Return every line of the records that includes the string "computer".
[Source material — start]
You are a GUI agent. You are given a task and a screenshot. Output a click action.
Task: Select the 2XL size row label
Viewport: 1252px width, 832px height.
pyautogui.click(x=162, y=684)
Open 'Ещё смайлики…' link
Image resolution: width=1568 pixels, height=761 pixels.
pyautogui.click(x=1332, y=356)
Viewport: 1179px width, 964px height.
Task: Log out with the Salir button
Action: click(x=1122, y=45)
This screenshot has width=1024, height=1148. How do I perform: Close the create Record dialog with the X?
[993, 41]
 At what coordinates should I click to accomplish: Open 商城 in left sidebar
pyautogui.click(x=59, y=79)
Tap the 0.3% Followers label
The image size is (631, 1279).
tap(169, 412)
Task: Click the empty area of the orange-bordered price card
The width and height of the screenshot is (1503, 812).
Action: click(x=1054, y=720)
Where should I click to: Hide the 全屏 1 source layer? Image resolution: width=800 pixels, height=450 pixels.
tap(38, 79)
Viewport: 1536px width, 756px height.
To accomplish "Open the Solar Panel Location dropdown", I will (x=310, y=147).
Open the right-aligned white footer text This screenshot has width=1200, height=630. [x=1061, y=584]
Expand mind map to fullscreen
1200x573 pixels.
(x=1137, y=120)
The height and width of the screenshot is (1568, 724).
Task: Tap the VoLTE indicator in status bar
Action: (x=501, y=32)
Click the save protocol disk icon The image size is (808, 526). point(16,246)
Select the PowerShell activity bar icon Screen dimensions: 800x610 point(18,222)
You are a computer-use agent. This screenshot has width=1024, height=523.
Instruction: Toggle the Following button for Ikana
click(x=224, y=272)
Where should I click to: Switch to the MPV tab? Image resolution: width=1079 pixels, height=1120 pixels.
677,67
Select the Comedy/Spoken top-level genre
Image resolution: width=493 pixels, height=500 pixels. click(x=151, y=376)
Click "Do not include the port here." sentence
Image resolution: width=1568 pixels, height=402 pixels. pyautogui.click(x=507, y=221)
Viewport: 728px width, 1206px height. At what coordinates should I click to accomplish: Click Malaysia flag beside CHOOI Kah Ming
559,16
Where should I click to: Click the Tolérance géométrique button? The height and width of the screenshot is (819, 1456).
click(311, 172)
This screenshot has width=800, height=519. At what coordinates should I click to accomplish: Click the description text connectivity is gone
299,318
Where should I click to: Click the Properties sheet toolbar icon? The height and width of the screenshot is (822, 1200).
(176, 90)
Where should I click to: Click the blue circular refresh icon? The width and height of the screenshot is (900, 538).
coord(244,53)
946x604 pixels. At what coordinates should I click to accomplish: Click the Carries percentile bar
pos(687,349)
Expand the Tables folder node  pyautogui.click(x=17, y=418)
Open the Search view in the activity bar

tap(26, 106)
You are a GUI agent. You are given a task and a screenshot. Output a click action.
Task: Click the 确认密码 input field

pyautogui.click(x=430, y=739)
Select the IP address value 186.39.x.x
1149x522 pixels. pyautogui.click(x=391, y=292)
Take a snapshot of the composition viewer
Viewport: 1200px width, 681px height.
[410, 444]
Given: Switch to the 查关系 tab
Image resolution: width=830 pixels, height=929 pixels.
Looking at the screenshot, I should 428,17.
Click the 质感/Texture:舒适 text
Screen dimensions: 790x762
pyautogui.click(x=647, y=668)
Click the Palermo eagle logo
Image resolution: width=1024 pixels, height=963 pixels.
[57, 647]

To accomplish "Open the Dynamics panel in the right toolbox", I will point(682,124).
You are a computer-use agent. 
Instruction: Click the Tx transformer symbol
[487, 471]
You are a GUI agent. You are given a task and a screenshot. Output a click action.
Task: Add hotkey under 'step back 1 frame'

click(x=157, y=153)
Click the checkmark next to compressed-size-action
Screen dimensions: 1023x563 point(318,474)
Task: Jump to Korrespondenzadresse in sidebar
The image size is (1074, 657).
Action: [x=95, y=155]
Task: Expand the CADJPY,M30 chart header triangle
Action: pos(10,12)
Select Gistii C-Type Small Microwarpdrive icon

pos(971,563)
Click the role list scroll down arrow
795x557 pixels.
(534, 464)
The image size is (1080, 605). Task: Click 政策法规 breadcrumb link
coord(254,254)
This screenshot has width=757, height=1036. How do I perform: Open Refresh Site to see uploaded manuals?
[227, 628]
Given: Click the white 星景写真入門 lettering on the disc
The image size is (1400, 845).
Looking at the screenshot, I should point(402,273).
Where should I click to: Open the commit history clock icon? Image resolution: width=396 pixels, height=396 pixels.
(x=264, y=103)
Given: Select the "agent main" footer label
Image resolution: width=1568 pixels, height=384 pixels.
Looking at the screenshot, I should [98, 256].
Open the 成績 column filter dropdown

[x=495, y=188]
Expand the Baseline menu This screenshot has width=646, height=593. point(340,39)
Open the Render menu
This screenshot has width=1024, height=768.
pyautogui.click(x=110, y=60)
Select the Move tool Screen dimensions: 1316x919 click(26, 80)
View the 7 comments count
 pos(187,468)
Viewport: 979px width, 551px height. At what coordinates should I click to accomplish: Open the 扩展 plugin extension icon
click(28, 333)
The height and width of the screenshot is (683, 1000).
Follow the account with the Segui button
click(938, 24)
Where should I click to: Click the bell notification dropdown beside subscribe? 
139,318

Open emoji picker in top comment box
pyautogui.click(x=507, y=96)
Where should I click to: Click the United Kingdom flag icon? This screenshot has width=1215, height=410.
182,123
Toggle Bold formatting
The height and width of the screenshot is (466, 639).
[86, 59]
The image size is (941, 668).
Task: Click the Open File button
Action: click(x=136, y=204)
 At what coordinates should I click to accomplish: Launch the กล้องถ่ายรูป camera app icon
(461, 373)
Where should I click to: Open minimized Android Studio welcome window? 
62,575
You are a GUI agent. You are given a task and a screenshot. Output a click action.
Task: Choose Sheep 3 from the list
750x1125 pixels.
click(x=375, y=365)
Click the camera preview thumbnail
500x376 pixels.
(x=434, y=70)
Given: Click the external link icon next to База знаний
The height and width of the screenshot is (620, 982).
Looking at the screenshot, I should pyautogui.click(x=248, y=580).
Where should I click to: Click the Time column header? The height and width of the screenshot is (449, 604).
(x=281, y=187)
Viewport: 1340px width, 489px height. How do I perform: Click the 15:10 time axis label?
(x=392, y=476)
[Source material — finish]
- _Response_
You are a computer-use agent. This screenshot has width=1024, height=523.
You are a computer-use agent. 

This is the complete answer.